Heroku doesn't update github file system when an image is uploaded from website

I ran into the problem where Heroku doesn't update my GitHub repository (or say static filesystem) when a blog post (including pictures) is created from the website.

Other images survive, whilst the ones saved in my filesystem with the server running on heroku, disapper.

I found this on their documentation.

The Heroku filesystem is ephemeral - that means that any changes to the filesystem whilst the dyno is running only last until that dyno is shut down or restarted.

I'm still confused why not all the pictures disappear and only those added later do.

Is AWS S3 a solution for this? If it is, how can I represent my filesystem using buckets?
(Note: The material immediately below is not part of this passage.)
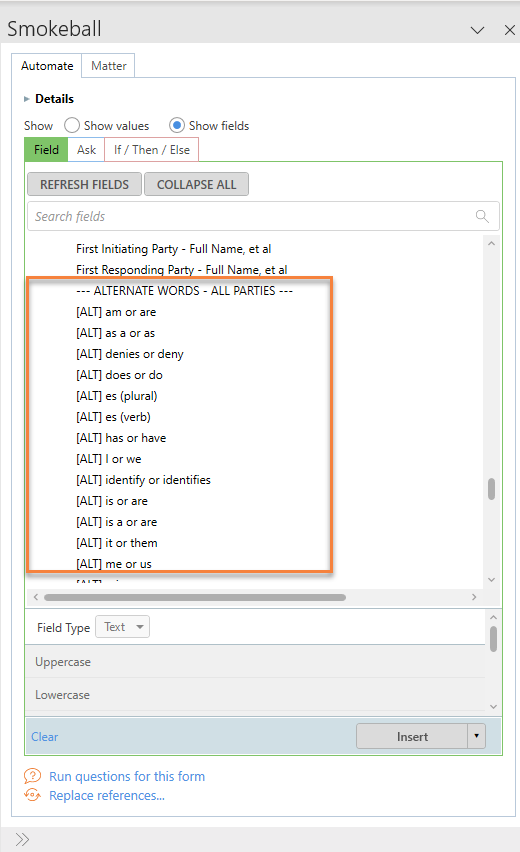Close the Smokeball pane
Viewport: 520px width, 852px height.
tap(510, 30)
Say, for the Blog Post 1 I have 2 picture resolutions, which means storing the files in different folders corresponding to those resolutions.

---1920x1920
-----picture.jpg
---800x800
-----picture.jpg

Does that mean I have to create 2 buckets named 1920x1920 and 800x800 or is there a better way of handling them?

Solution

Is AWS S3 a solution for this?

S3 is the recommended solution for this, and the configuration is documented in Heroku DevCentre with specfic instructions for uploading from Python.

Note these Python instructions use the Direct Upload approch: Have the flask app generate a pre-signed URL, which is then passed back to the client Javascript code, so that the user's browser can make the upload to S3 directly. The resulting S3 URL of the image, is then put into a hidden element in the form, which is then received by your app on form submit.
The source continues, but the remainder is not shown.